Goal of the exercise: Please retype all of the lines below word for word, leaving out the pictures.

====== Material provided

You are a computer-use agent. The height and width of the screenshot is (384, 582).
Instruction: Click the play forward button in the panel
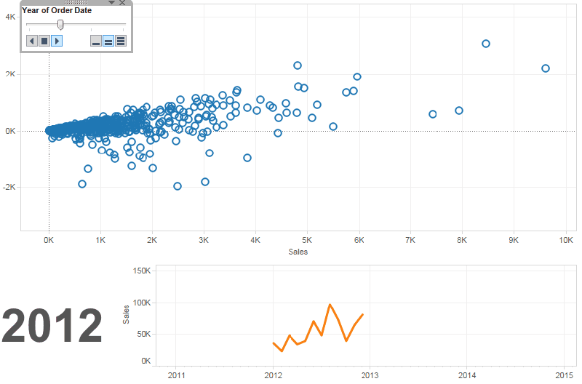pos(57,41)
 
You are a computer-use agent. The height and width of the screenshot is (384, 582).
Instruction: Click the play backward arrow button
pos(32,41)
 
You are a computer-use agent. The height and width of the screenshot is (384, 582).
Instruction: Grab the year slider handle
pos(60,25)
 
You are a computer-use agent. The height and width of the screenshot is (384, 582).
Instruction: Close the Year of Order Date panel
pos(122,4)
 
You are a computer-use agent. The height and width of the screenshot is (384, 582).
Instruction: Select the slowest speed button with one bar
pos(96,41)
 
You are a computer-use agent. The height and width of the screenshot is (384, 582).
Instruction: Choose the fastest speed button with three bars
pos(121,41)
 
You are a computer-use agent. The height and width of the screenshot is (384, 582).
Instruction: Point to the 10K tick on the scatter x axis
pos(567,239)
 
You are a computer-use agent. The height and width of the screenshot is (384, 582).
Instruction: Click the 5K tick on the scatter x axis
pos(307,239)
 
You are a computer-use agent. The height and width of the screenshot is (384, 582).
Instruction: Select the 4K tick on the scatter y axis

============

Task result:
You are a computer-use agent. The height and width of the screenshot is (384, 582).
Instruction: Click the play forward button in the panel
pos(57,41)
 
You are a computer-use agent. The height and width of the screenshot is (384, 582).
Instruction: Click the play backward arrow button
pos(32,41)
 
You are a computer-use agent. The height and width of the screenshot is (384, 582).
Instruction: Grab the year slider handle
pos(60,25)
 
You are a computer-use agent. The height and width of the screenshot is (384, 582).
Instruction: Close the Year of Order Date panel
pos(122,4)
 
You are a computer-use agent. The height and width of the screenshot is (384, 582).
Instruction: Select the slowest speed button with one bar
pos(96,41)
 
You are a computer-use agent. The height and width of the screenshot is (384, 582).
Instruction: Choose the fastest speed button with three bars
pos(121,41)
 
You are a computer-use agent. The height and width of the screenshot is (384, 582).
Instruction: Point to the 10K tick on the scatter x axis
pos(567,239)
 
You are a computer-use agent. The height and width of the screenshot is (384, 582).
Instruction: Click the 5K tick on the scatter x axis
pos(307,239)
 
You are a computer-use agent. The height and width of the screenshot is (384, 582).
Instruction: Select the 4K tick on the scatter y axis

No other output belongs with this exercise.